PROBLEM: When you copy the data, keep every word exactly as it is and leave the pictures out.
··· DATA SECTION ···
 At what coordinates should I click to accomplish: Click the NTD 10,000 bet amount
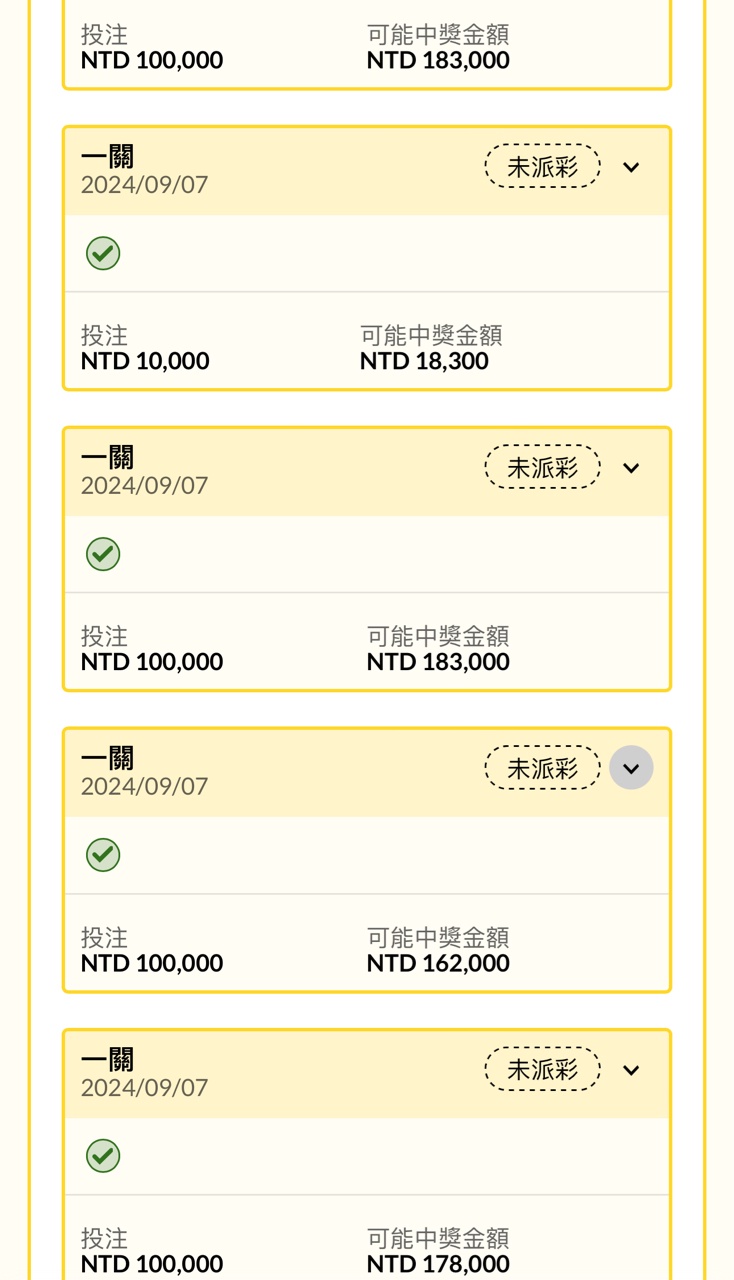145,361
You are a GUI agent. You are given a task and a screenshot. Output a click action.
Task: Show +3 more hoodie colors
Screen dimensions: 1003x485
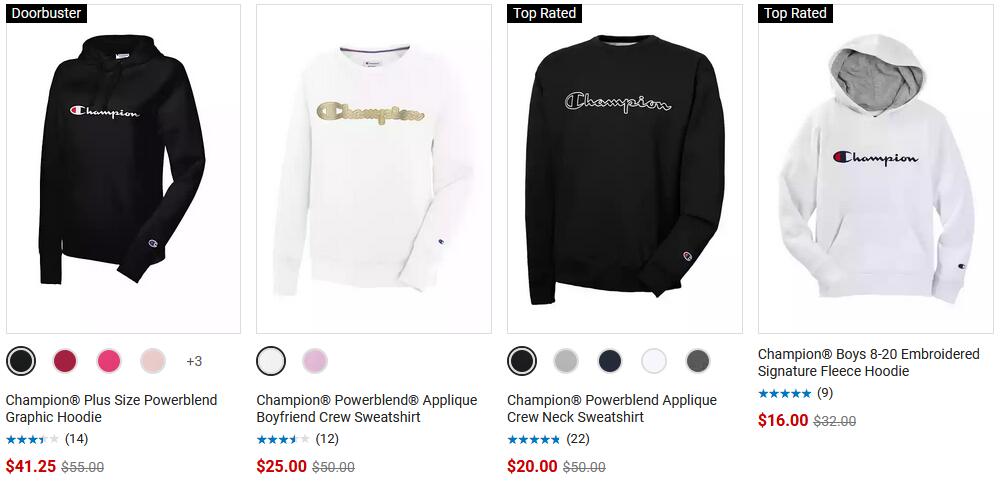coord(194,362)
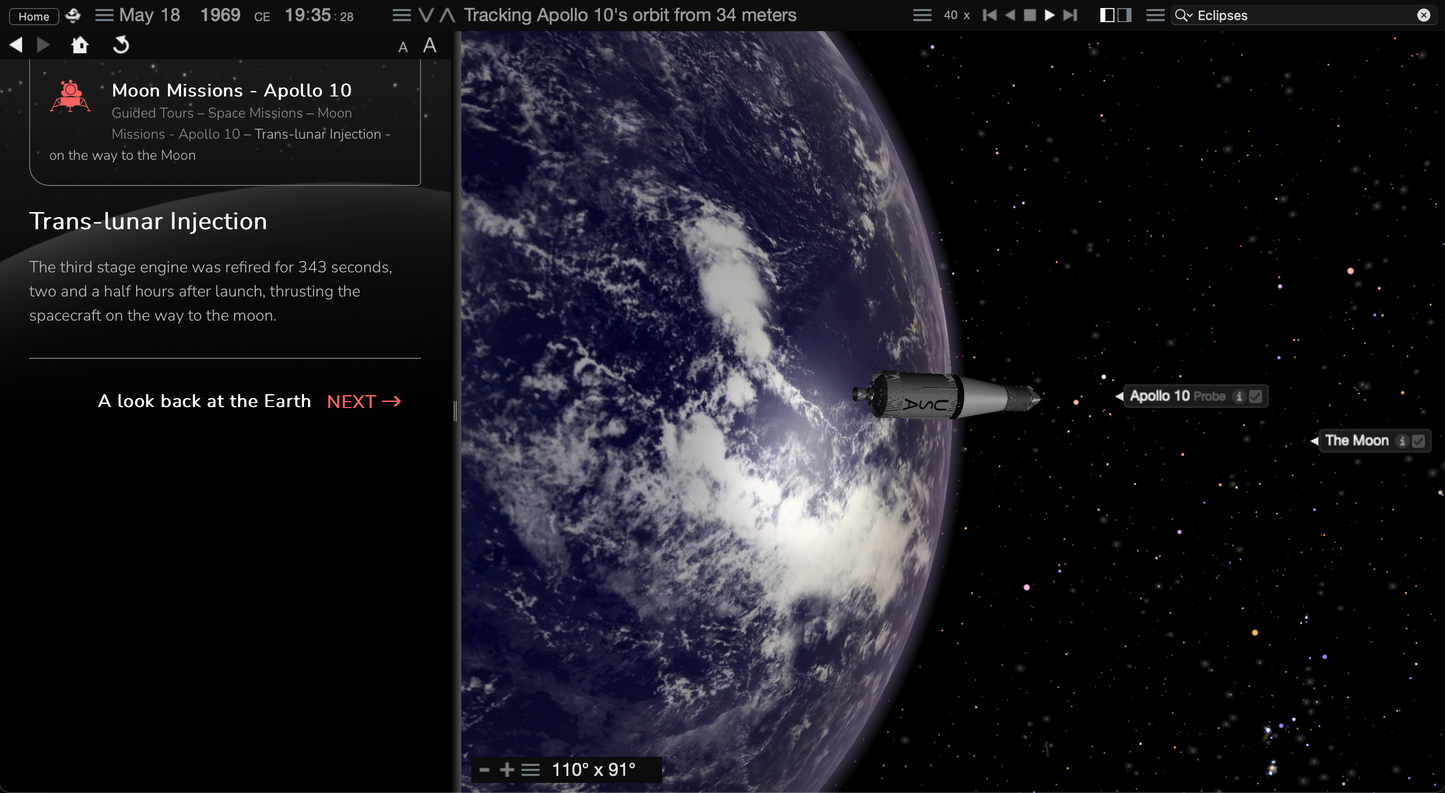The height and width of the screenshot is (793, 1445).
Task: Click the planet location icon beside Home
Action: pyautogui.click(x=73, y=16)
···
RESPONSE BELOW:
 At what coordinates should I click to accomplish: Click the NTD 10,000 bet amount
145,361
You are a GUI agent. You are given a task and a screenshot. Output a click action.
Task: Show +3 more hoodie colors
Screen dimensions: 1003x485
coord(194,362)
The height and width of the screenshot is (793, 1445).
Task: Click the planet location icon beside Home
Action: pyautogui.click(x=73, y=16)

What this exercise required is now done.